00martedì 16 settembre 2014 11:28

BERLINO - L'Italia non ha alcun motivo valido per rimanere all'interno dell'unione monetaria, e non l'ha mai avuto. Da sei anni - scrive il quotidiano tedesco "Die Welt" - l'economia italiana si trova in una profonda depressione: dal suo apice del 2007, la produzione economica è crollata drasticamente al livello di 14 anni fa. La produzione industriale è ai livelli degli anni '80. L'industria e le attività produttive continuano a morire: la disoccupazione giovanile è al 42%. In molte regioni del Belpaese il mercato immobiliare è in caduta libera, complice una tassazione asfissiante: piu' del 90% della popolazione è scontento del suo paese, una percentuale più alta di quelle registrate in Palestina o in Ucraina. L'indebitamento italiano è al 135% del Pil e quest'anno potrebbe arrivare addirittura al 140%. L'anno scorso era ancora al 130%. L'obiettivo concordato ai negoziati sull'unione monetaria tra il 1996 e il 1999 è di un rapporto debito-pil del 60%. In caso di inflazione zero, l'Italia dovrà raggiungere un avanzo primario del 7,8% per riuscire a sopravvivere affinché interessi, ammortamenti e titoli di stato possano essere utilizzati. Secondo l'analista di finanza e politica del gruppo Epm di Berlino, Erwin Grandinger, si tratta di una pura illusione. L'Italia - arriva a scrivere il quotidiano tedesco - è uno dei motivi per cui la Bce ha già perso la partita per la salvezza dell'eurozona, e si trova ora nel panico. L'Italia quindi "uscirà dall'unione monetaria perché sarà costretta a farlo". La democrazia e la politica italiana sono di fronte ad un banco di prova storico, paragonabile a quello tra l'inizio (1861) e la fine (1946) della monarchia italiana, inclusi gli intermezzi del fascismo. E il rischio è addirittura quello di una frammentazione dello Stato, se è vero che "a tenere ancora unita l'Italia sono solo pochi elementi: tassi di interesse storicamente bassi, carta bianca concessa irrazionalmente da Berlino all'Italia e a tutti gli stati membri, con la garanzia fiscale del fondo Esm e il tentativo spericolato della Bce di comprare titoli in contraddizione con il sistema, così come la distribuzione dei rischi sui contribuenti europei e tedeschi".

15 settembre 2014
www.ilnord.it/c3506_LA_STAMPA_TEDESCA_LITALIA_USCIRA_DALLEUROZONA_PERCHE_SARA_COSTRETTA_A_FARLO_LA_BCE_HA_PERSO_LA_PART...
wheaton80
00mercoledì 24 settembre 2014 03:07
Italia:"Contro il default l'unica soluzione è la lira"
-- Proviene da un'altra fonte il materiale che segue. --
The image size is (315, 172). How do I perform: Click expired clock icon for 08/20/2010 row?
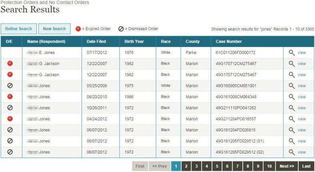coord(10,97)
La prima cosa di cui Roma ha bisogno è la crescita della sua fiacca economia e l'unico modo per ottenerla in breve tempo è uscire dall'euro e tornare alla lira. Questa l'opinione molto forte espressa dall'editorialista del Telegraph Roger Bootle, secondo cui a meno che non succeda qualcosa di imprevisto e molto grande, "preparatevi alla madre di tutti i default" sovrani. Tutti i Paesi del G7 tranne Italia e Giappone sono tornati sui livelli di Pil pre-crisi. L'economia del Canada, per esempio, si trova l'8% sopra la quota del 2008, mentre quella italiana è ancora il 9% sotto. L'economia sta subendo una contrazione, anziché un'accelerazione. Non tutte le ragioni di questa performance sottotono sono da ricercare nell'euro, secondo il quotidiano britannico conservatore. C'è un disperato bisogno di riforme ma il sistema politico bloccato sembra incapace di farlo. E l'Italia è stata uno dei primi paesi a subire le conseguenze del boom dei mercati in via di Sviluppo. Se da un lato la Germania produce beni durevoli, l'Italia è specializzata in beni al dettaglio e prodotti del "made in Italy" che la Cina e altri Stati riescono a vendere a prezzi più bassi. Anche se l'inflazione è calata, il gap concorrenziale non è stato ridotto in Italia. E anche se i prodotti italiani diventerebbero più competitivi con un indebolimento dell'euro, il maggiore problema del governo - il debito pubblico enorme - peggiorerebbe. Sebbene il deficit, pari al 3% del Pil, non sia troppo elevato, l'Italia è molto vicina a quella che gli economisti definiscono "la trappola del debito", ossia quando il rapporto tra debito e Pil sale in maniera esponenziale. In Italia lo fa per via del Pil negativo. La recessione tecnica è stata accertata e la crisi fiscale è sempre più probabile. Anche se il debito italiano è detenuto per la maggior parte dagli italiani stessi, questo non vuol dire che - in caso di rischio di default sovrano - i risparmiatori saranno sempre pronti a investire in Btp. Se la Bce e la Germania non faranno concessioni sul fronte fiscale, con l'obiettivo di stimolare la crescita italiana, l'unica opzione che rimarrà sul tavolo di Renzi sarà quella di svalutare la moneta e generare un boom degli export, unito a un balzo dei prezzi al consumo e un alleggerimento del passivo statale.

22 settembre 2014
www.wallstreetitalia.com/article/1737908/italia-contro-il-default-l-unica-soluzione-e-la-l...
wheaton80
00mercoledì 22 ottobre 2014 00:53
“Vogliamo ancora la secessione ma da Bruxelles!”. Intervista all’on. Matteo Salvini, segretario federale della Lega

1) On. Salvini, la crisi ucraina ha messo a dura prova la partnership commerciale e gli accordi internazionali tra Russia ed Europa, eppure Mosca è strategica per gli approvvigionamenti energetici e per l’export delle imprese italiane. In questa fase di grandi difficoltà economiche vale la pena mettere a rischio simili relazioni privilegiate per un capriccio ideologico come l’esportazione della democrazia?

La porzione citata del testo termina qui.